------ DOCUMENT SECTION

After giving us an early glimpse of its unstoppable raptor hordes in a closed beta test last summer, Capcom recently let us loose with the opening hours of their upcoming dinosaur multiplayer shooter, Exoprimal. Its final release isn't far away now - its July 14th launch fast becoming the sole highlight of an otherwise desolate month - and I was excited to finally play the game that RPS vid bud Liam literally hasn't been able to stop talking about ever since he first clapped eyes (and his thumbs) on its somersaulting T-Rexes. (You should also read his excellent interview with the devs while you're at it, too).

------------

▶ [EXERCISE TASKS]
1/ According to the Exoprimal preview passage, on what date does the game launch?
2/ List every person, company, game, and publication named in the Exoprimal preview passage.
3/ Extend the Exoprimal preview passage by writing the paragraph that would follow its final sentence.

------ ENTRIES PROVIDED

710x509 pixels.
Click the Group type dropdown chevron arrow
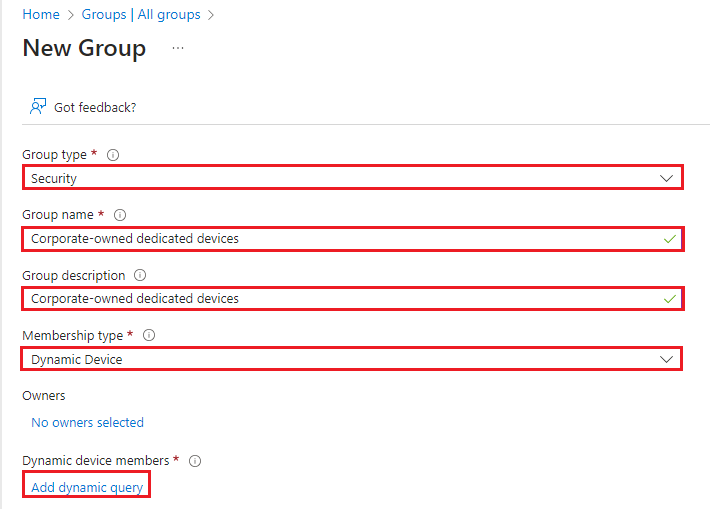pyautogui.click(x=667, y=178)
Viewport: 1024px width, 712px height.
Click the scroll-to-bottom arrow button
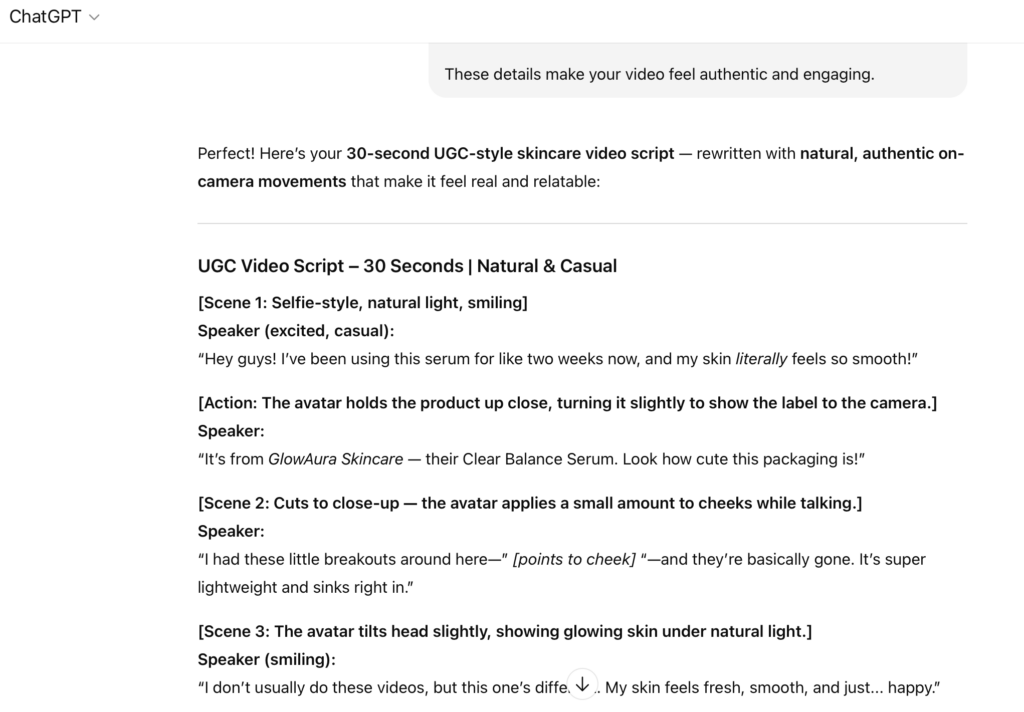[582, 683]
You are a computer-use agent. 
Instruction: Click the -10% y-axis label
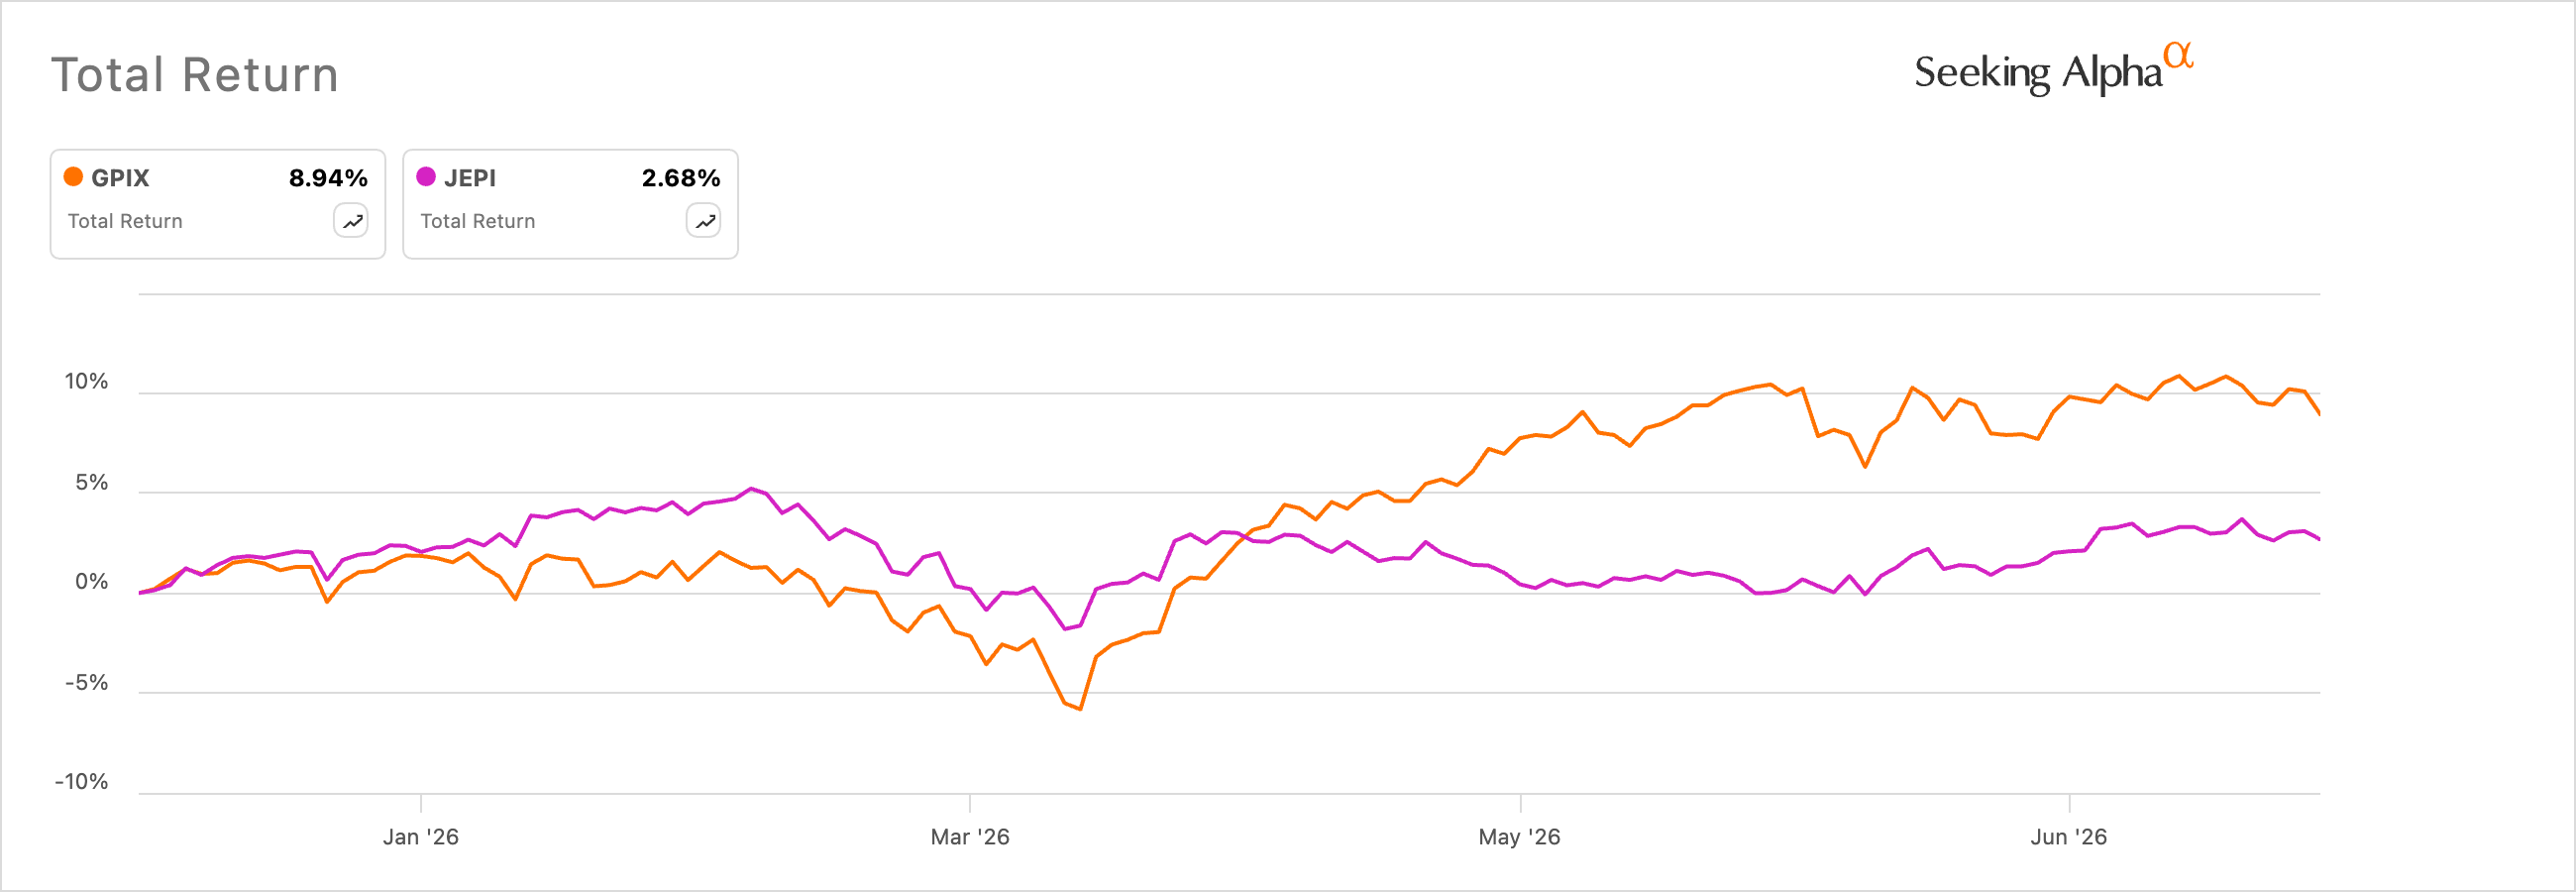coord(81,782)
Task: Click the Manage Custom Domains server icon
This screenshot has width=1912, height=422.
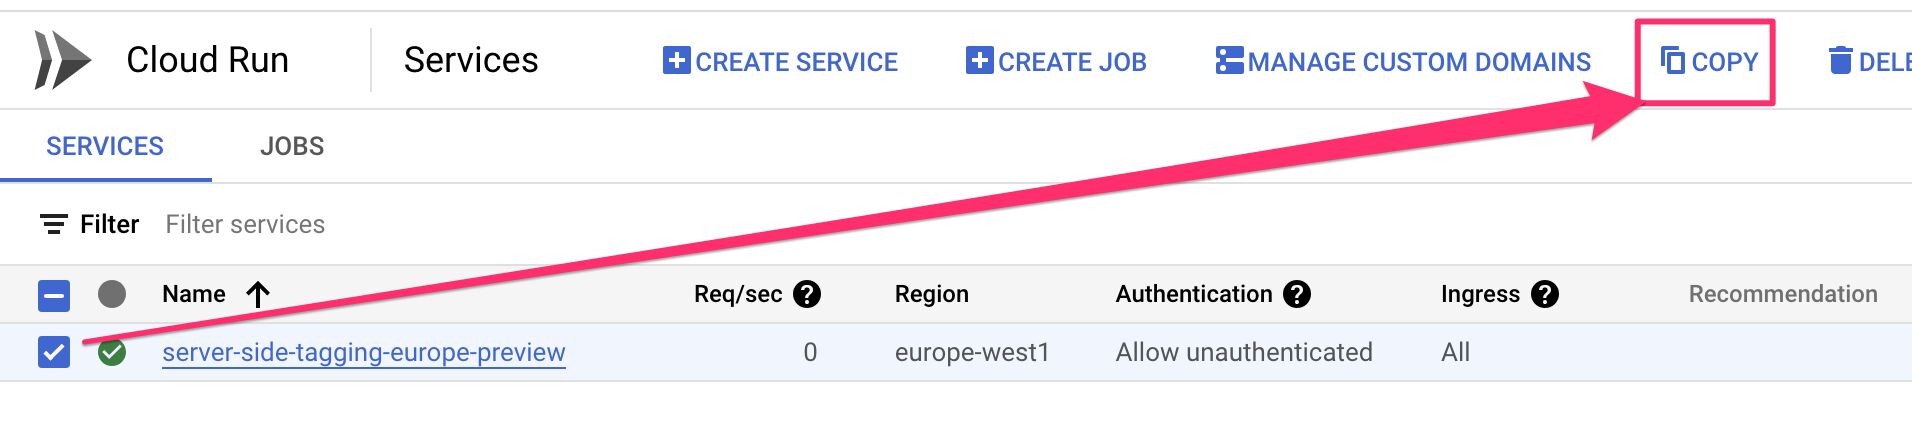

------------

▶ [TASK RESULTS]
1/ July 14th

2/ Capcom, Exoprimal, RPS, Liam

3/
I'll hold my hands up now and say I didn't get to play as much of Exoprimal as I would have liked, but the handful of missions I did play really are as daft and brilliant as Liam described last year. I won't waste time repeating its fundamentals (you can read them here), but the basic setup is thus: in a world plagued by dinosaurs that periodically pour out of strange portals for some reason, you play a rookie dino hunter that gets pulled into a time-looping wargame set up by your company's clearly psychotic AI called Leviathan. In order to gather valuable 'combat data' for its simulations to fight said dinosaur threat, Leviathan endlessly ropes you and other rookie exosuit wearers into deadly feats of speed and skill. It's a neat, if patently preposterous setup for its 5v5 PvP multiplayer missions, but the thing that struck me most wasn't its gloriously silly dinosaurs or Leviathan's perfectly pitched ham lines. It was its bot companions, because heck, they're great to play with, but absolute fiends if you're on the wrong side of them.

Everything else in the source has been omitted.